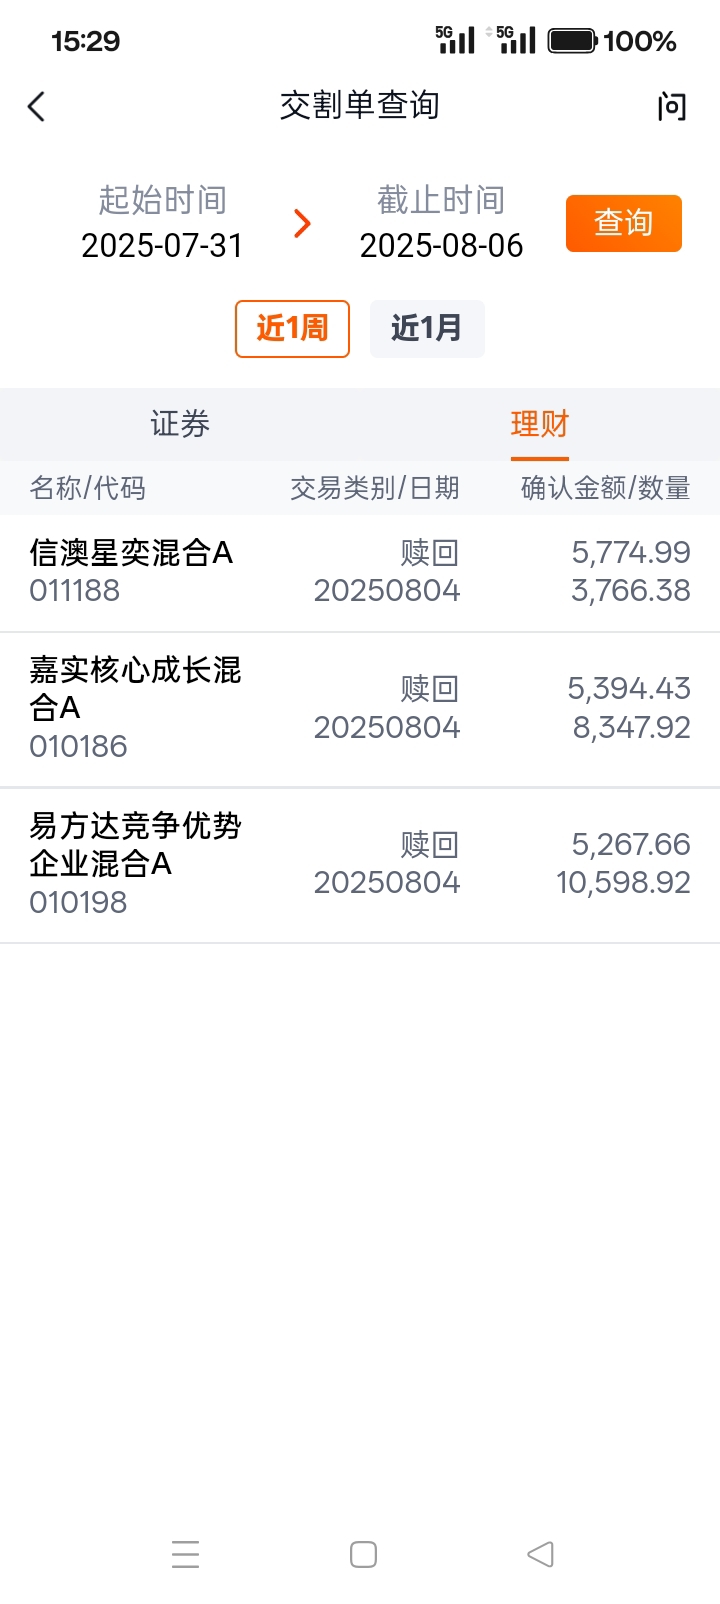
Task: Switch to the 理财 tab
Action: (x=540, y=424)
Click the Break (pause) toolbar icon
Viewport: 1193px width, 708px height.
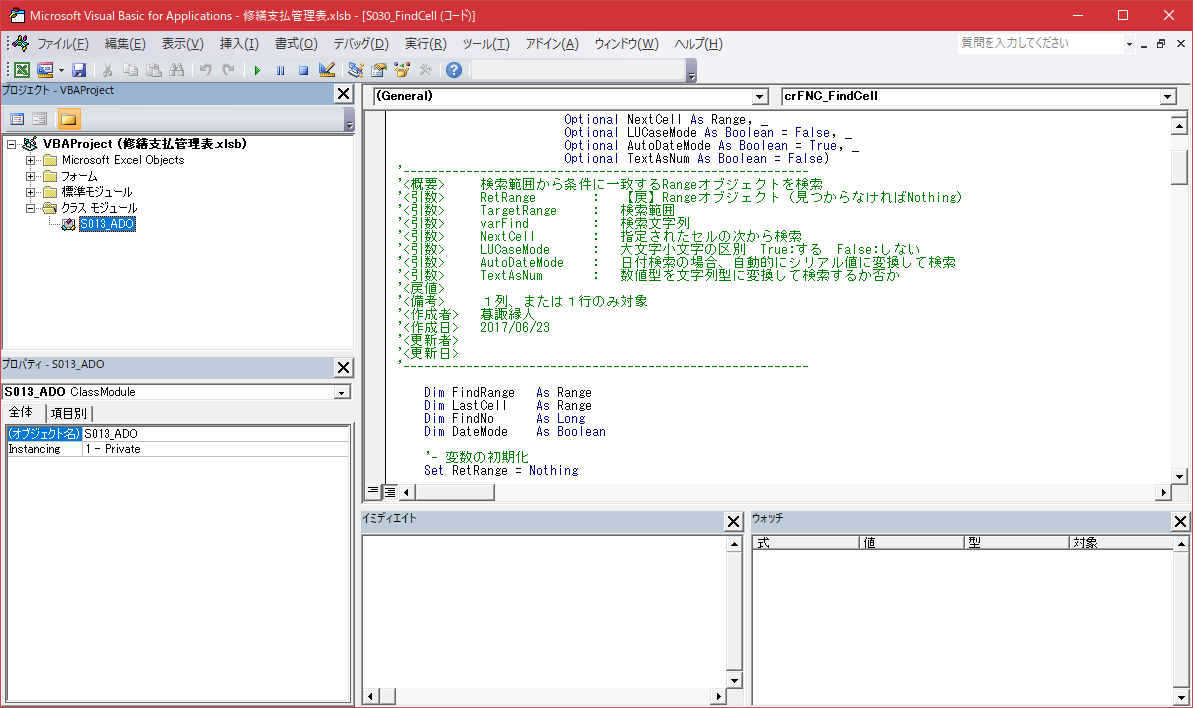pos(280,70)
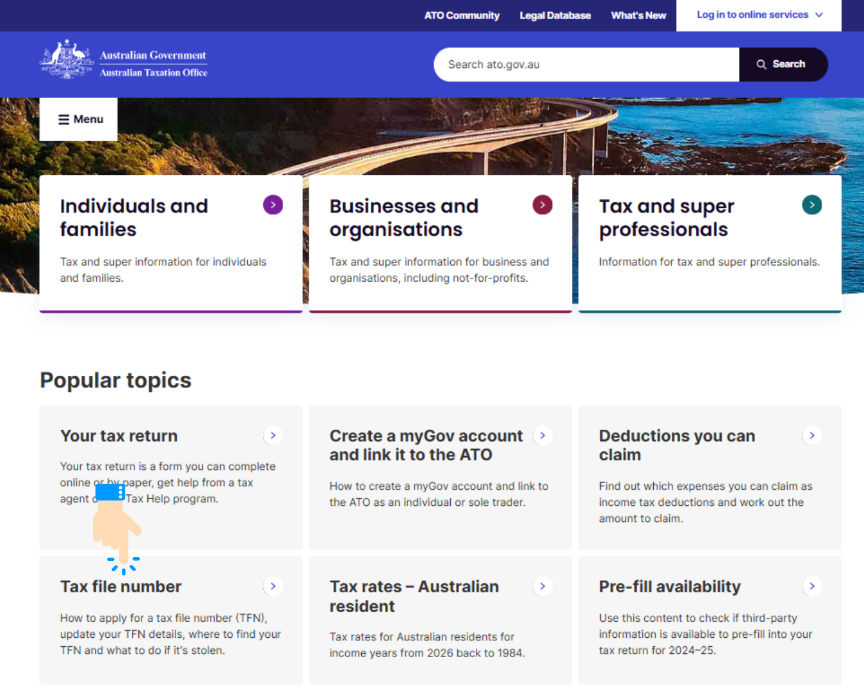
Task: Focus the Search ato.gov.au input field
Action: coord(586,64)
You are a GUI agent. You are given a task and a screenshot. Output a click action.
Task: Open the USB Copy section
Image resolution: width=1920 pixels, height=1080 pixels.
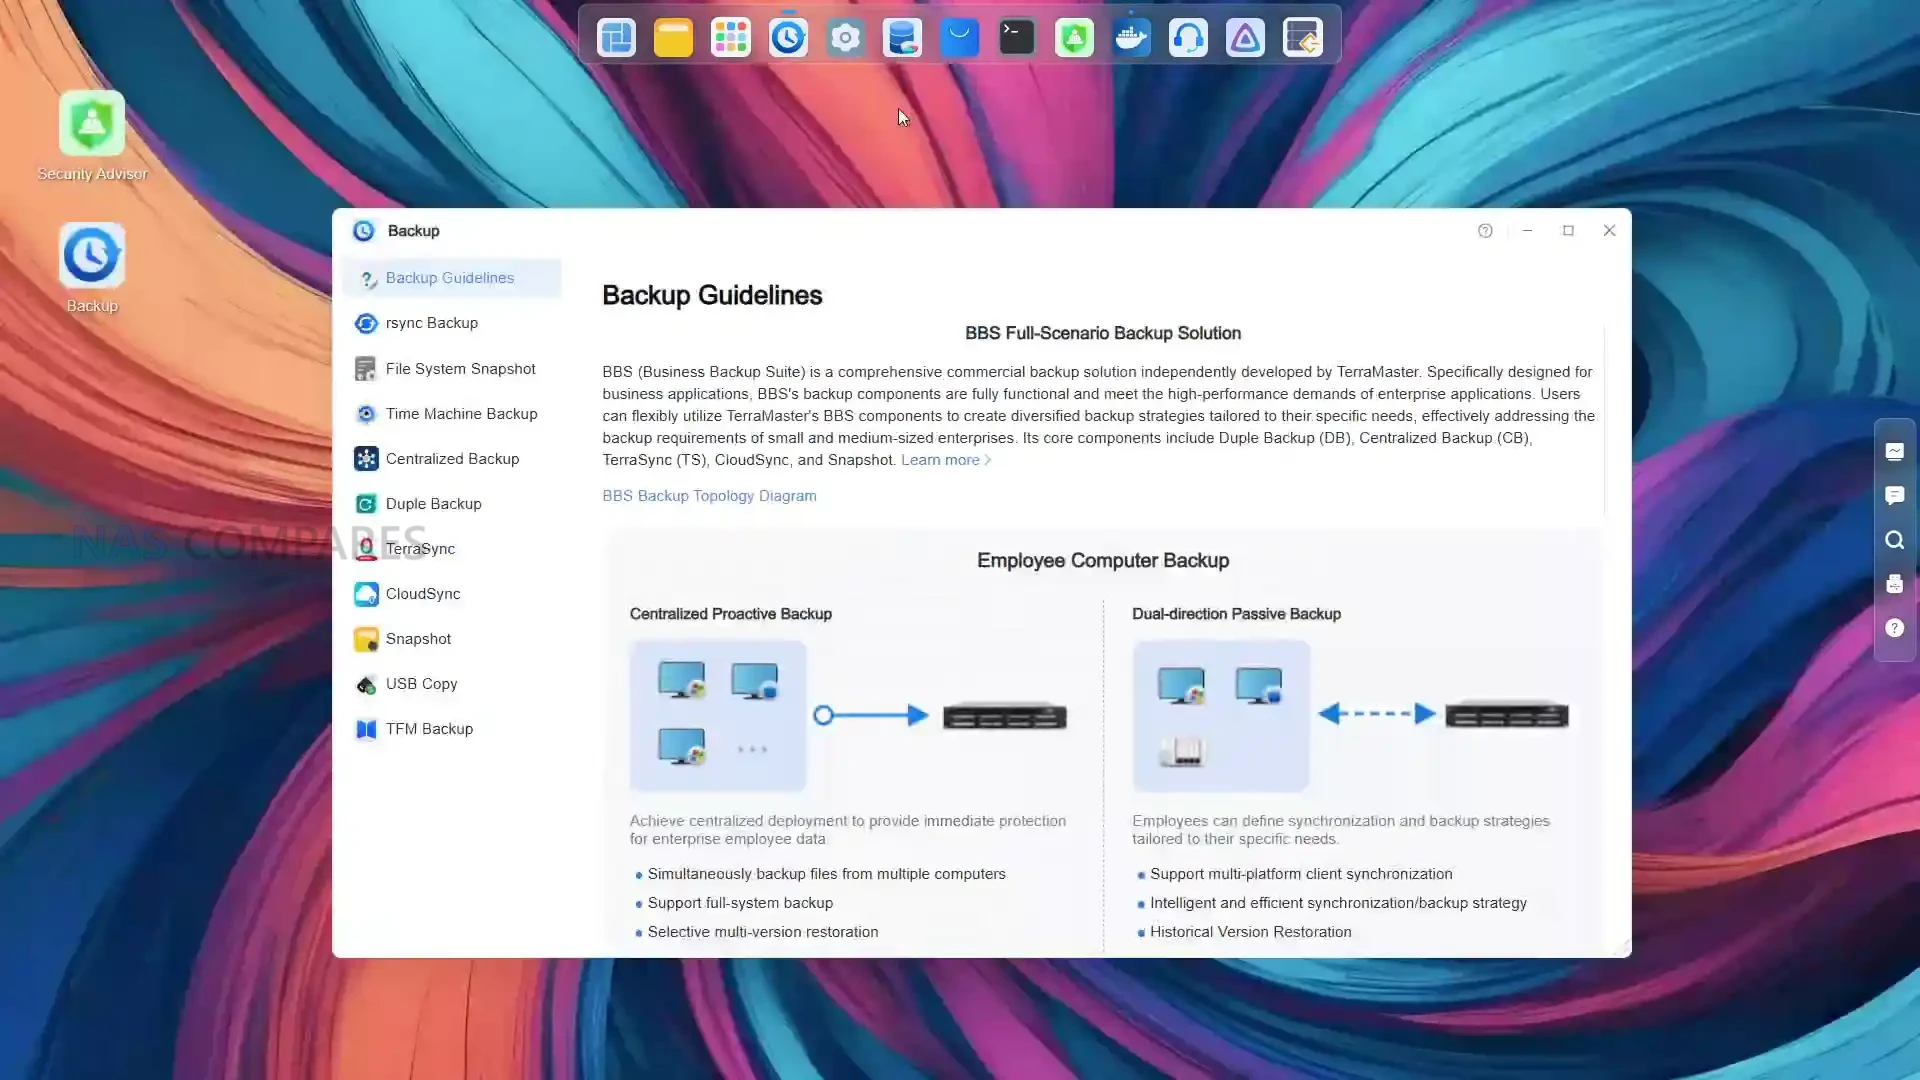(x=421, y=684)
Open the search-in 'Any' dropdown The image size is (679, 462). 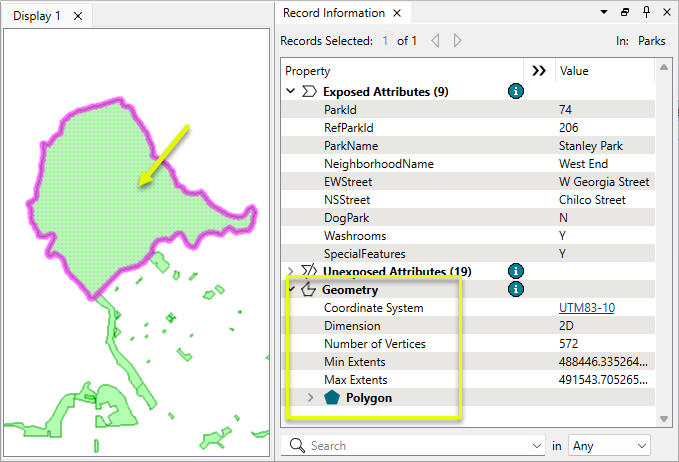click(x=609, y=445)
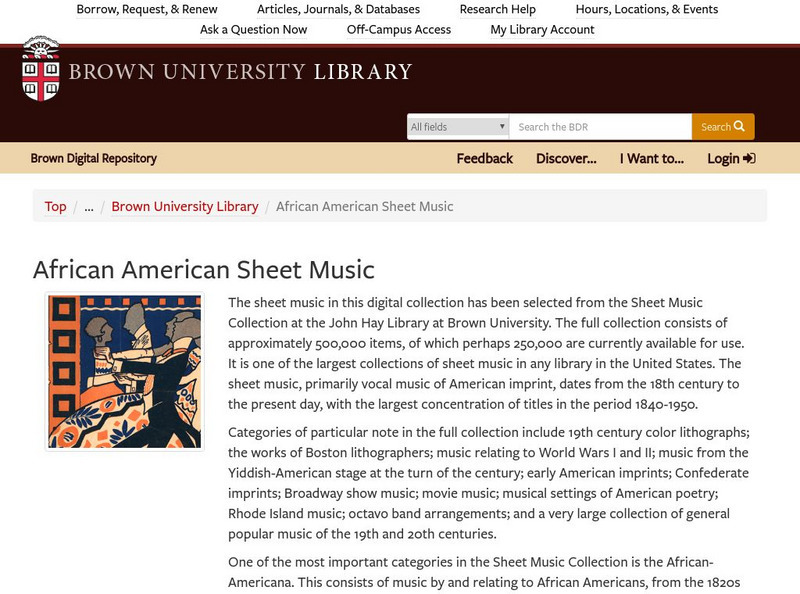Go to My Library Account
This screenshot has height=594, width=800.
point(542,29)
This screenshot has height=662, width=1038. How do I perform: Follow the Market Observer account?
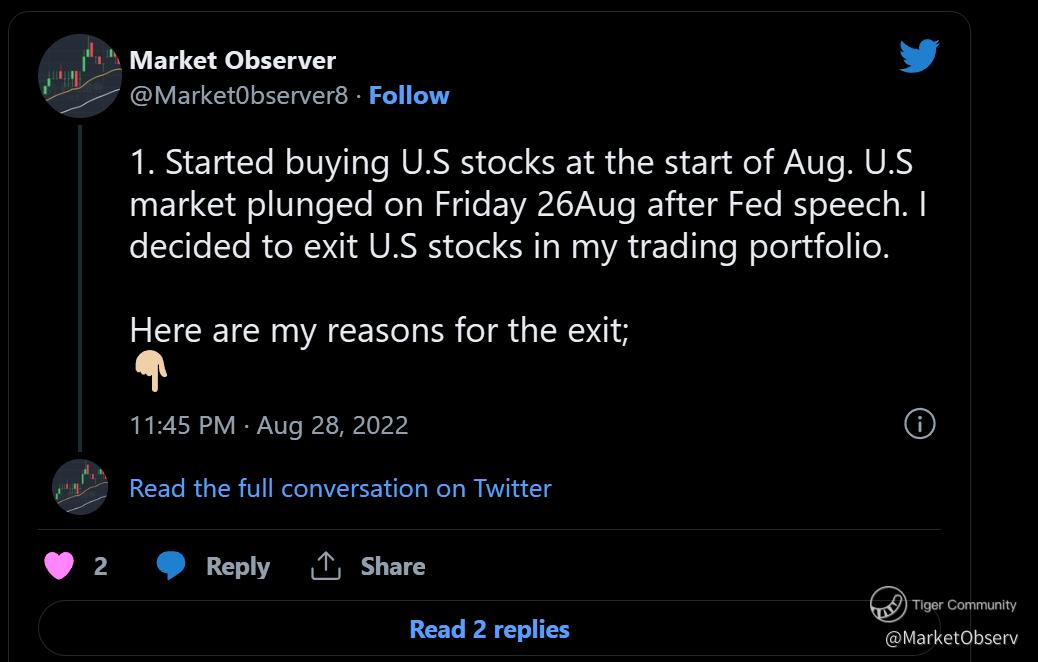coord(409,96)
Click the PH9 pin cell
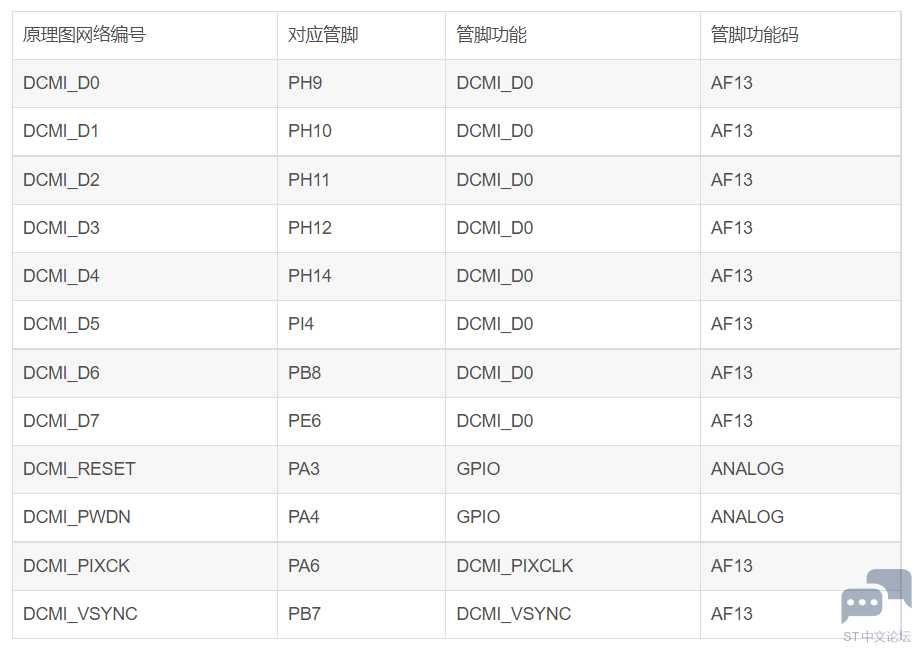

Goal: Show every line in the records above that contains the word "This", treating uppercase and lowercase letters as different.

Solution to the problem:
This screenshot has height=594, width=800.
This screenshot has height=662, width=1038. How do I perform: Follow the Market Observer account?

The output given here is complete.